Preprint Article Version 1 This version is not peer-reviewed

Comparative Assessment of Age, Growth and Food Habit of the Black-Chinned Tilapia, Sarotherodon melanotheron (Rüppell, 1852), from Closed and Open Lagoons, Ghana

Version 1 : Received: 10 February 2019 / Approved: 12 February 2019 / Online: 12 February 2019 (17:14:54 CET)

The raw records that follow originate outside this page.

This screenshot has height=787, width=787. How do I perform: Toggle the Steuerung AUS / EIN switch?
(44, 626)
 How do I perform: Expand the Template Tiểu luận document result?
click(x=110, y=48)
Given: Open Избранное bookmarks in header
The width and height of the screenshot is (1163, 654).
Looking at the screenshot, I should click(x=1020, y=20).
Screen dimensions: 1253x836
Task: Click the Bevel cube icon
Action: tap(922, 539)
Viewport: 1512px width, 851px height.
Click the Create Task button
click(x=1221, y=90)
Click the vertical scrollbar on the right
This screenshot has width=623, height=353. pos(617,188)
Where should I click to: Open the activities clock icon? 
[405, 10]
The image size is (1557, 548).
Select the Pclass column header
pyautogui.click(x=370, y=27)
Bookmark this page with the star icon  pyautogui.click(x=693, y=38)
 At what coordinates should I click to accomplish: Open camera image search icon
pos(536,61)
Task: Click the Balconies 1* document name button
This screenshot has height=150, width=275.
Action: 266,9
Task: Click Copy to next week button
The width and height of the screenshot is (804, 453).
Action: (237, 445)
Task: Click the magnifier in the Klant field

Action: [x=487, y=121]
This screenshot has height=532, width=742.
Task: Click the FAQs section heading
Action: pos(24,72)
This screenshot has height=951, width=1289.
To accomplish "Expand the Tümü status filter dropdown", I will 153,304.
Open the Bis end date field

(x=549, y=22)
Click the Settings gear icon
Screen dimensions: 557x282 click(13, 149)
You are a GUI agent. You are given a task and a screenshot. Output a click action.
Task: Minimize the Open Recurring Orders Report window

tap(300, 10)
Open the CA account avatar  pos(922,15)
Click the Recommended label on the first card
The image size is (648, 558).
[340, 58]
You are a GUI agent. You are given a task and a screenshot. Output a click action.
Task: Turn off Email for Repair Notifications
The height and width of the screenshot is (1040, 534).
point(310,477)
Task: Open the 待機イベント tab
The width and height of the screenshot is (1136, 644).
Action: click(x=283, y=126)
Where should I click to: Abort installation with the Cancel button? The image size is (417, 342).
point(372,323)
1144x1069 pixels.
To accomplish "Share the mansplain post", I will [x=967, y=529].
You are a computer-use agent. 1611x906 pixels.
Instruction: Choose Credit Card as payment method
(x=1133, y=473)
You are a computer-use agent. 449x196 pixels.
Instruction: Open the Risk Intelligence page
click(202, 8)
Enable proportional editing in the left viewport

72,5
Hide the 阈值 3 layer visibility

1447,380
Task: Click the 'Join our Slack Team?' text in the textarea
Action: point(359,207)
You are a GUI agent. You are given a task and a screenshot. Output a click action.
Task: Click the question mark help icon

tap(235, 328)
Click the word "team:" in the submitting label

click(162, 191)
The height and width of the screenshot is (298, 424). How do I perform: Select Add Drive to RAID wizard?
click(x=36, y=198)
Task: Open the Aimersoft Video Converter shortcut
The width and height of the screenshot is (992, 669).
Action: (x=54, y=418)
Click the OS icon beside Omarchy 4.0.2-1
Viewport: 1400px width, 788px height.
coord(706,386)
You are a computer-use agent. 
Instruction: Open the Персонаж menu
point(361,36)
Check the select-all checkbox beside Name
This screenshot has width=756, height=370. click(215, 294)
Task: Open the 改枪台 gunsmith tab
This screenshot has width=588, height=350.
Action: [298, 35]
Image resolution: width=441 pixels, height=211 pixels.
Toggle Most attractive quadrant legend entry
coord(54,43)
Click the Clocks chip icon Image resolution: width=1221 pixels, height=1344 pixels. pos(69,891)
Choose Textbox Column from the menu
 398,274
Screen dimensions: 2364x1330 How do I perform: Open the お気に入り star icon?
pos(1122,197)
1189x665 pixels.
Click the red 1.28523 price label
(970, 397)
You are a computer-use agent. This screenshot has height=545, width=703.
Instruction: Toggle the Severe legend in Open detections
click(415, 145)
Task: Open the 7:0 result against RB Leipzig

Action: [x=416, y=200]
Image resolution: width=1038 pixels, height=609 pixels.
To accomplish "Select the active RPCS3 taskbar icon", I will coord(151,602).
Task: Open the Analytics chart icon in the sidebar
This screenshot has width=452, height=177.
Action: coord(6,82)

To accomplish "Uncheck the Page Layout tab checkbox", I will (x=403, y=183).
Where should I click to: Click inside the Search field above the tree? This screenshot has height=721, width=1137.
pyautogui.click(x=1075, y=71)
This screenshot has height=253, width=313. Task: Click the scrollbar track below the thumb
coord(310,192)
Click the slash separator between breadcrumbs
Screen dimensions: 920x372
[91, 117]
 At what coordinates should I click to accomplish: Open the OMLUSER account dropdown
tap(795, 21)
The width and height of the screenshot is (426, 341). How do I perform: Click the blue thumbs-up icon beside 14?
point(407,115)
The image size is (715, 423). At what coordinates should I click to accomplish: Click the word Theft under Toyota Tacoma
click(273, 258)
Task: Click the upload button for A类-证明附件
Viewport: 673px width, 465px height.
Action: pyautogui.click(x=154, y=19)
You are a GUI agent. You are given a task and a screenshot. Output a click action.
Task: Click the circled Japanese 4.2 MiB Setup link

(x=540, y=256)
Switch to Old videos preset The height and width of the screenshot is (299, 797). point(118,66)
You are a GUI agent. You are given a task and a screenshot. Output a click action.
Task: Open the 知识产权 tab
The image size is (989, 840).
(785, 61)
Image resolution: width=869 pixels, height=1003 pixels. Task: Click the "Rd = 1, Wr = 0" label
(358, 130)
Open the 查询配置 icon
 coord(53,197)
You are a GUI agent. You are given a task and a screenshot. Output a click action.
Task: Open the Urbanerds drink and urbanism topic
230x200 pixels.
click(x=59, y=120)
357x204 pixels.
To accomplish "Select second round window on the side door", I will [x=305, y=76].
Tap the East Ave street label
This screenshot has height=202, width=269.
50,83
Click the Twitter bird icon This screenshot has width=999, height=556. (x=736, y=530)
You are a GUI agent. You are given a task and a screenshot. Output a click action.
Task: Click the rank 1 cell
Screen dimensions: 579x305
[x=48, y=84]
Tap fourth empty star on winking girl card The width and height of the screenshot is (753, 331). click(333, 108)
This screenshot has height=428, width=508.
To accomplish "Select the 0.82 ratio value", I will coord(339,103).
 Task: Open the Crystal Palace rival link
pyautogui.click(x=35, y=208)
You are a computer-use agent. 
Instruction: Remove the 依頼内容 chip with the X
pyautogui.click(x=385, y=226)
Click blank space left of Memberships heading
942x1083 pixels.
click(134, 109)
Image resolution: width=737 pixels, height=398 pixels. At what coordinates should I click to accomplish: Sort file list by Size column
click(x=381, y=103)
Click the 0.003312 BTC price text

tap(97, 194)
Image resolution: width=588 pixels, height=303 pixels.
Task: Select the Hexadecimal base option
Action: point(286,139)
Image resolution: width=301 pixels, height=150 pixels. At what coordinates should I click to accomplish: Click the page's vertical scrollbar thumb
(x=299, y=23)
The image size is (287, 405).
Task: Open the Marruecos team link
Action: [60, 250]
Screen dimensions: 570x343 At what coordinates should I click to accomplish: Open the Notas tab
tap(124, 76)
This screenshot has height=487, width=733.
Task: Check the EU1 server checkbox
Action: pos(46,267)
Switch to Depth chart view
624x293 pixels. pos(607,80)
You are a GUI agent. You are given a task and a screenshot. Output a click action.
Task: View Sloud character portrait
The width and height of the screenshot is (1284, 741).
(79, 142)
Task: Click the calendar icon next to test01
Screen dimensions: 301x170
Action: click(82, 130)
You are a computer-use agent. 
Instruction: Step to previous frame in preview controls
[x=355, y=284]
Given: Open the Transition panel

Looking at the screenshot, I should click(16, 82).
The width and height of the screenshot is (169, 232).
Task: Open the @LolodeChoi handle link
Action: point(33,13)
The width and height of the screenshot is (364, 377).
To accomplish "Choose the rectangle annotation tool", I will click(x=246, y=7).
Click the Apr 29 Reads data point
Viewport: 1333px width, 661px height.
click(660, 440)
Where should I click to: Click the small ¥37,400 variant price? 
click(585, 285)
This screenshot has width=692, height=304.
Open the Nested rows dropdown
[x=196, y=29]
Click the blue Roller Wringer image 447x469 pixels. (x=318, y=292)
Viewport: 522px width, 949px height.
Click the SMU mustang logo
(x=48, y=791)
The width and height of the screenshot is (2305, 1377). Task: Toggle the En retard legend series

How to cite: Zuh, C.K.; Abobi, S.M.; Campion, B.B. Comparative Assessment of Age, Growth and Food Habit of the Black-Chinned Tilapia, Sarotherodon melanotheron (Rüppell, 1852), from Closed and Open Lagoons, Ghana. Preprints 2019, 2019020106 (doi: 10.20944/preprints201902.0106.v1). Zuh, C.K.; Abobi, S.M.; Campion, B.B. Comparative Assessment of Age, Growth and Food Habit of the Black-Chinned Tilapia, Sarotherodon melanotheron (Rüppell, 1852), from Closed and Open Lagoons, Ghana. Preprints 2019, 2019020106 (doi: 10.20944/preprints201902.0106.v1).

Abstract

The black-chinned tilapia Sarotherodon melanotheron is the most abundant fish species in the Nakwa (a closed lagoon) and Brenu (an open lagoon) in the Central region of Ghana. Aspects of the life history characteristics and the ecology of the fish populations in both lagoons were studied to assess the bio-ecological status of this important resource. The estimated von Bertalanffy growth parameters were L∞ = 12.04 cm; K =2.76 year-1 for the Nakwa Lagoon samples and L∞ = 13.44 cm; K = 3.27 years-1 for Brenu Lagoon samples. Daily otolith incremental rate ranged from 0.01-0.03mm per day and 0.01-0.02mm per day for Nakwa and Brenu lagoons respectively. Stomach content analysis of the fish samples revealed that the species are planktivorous and the range of food varied between the lagoons. Green algae was the most prevalent food item in the stomachs of the fish samples from Nakwa with frequency of 69% while diatoms (80.5%) were most prevalent phytoplanktonic food item in for the fish in Brenu lagoon. The results of this study of Sarotherodon melanotheron from the two lagoons and can be used to improve on management policies, maximize yield and to sustain the fishery resources.